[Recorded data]
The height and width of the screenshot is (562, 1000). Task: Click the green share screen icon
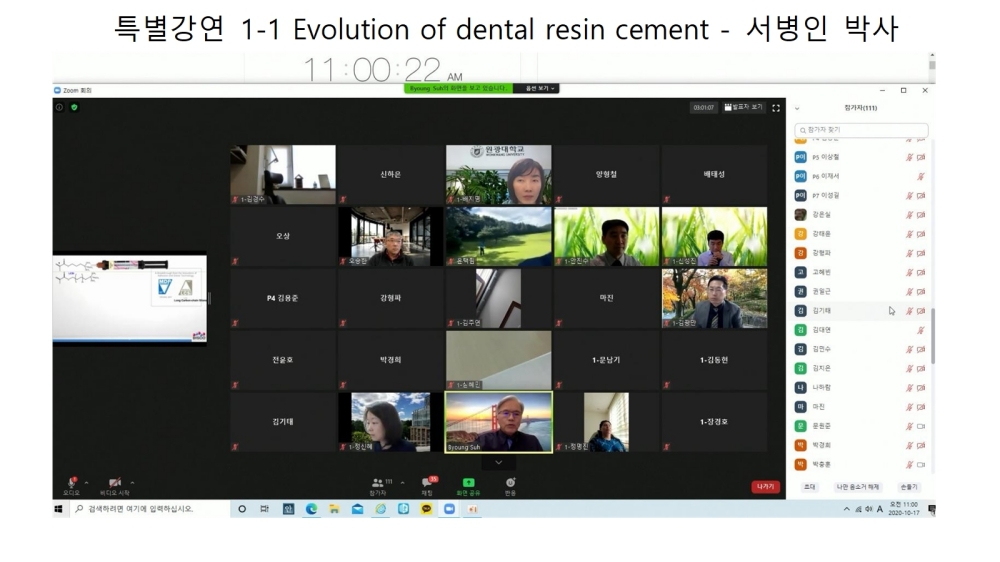coord(468,482)
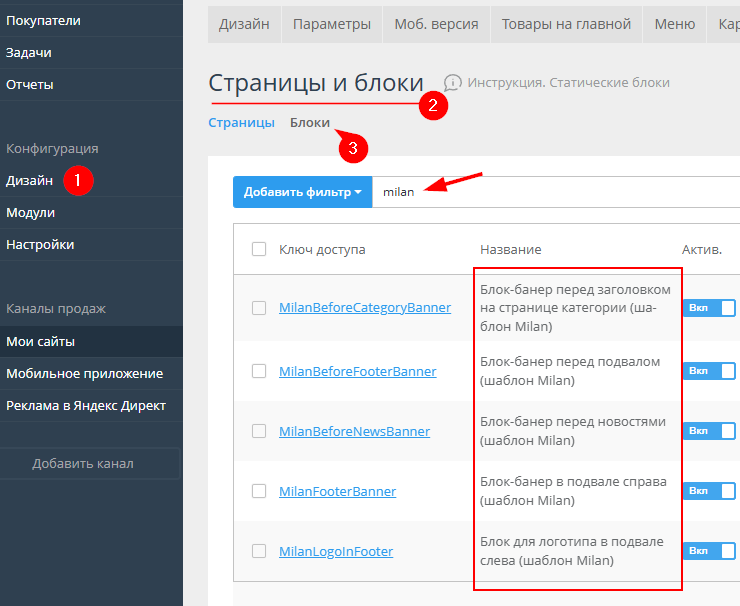Open Товары на главной tab
Image resolution: width=740 pixels, height=606 pixels.
(x=566, y=24)
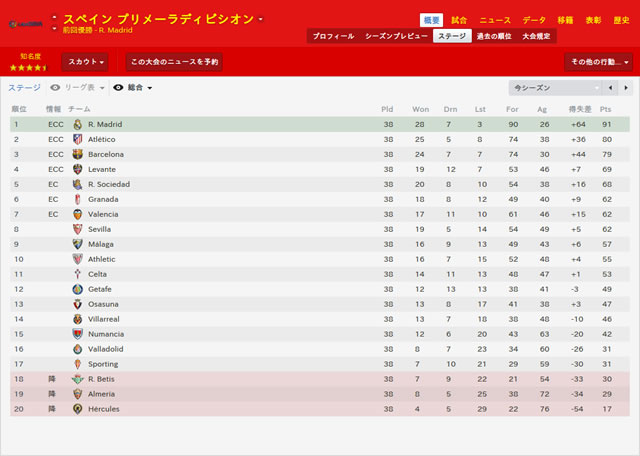Switch to the 試合 tab
This screenshot has width=640, height=456.
pyautogui.click(x=459, y=20)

**What to do**: Reproduce every line above word for word; no images.

**Reply**:
The height and width of the screenshot is (562, 1000). Task: Click the green share screen icon
coord(468,482)
Open Товары на главной tab
Image resolution: width=740 pixels, height=606 pixels.
(x=566, y=24)
Switch to the 試合 tab
This screenshot has width=640, height=456.
pyautogui.click(x=459, y=20)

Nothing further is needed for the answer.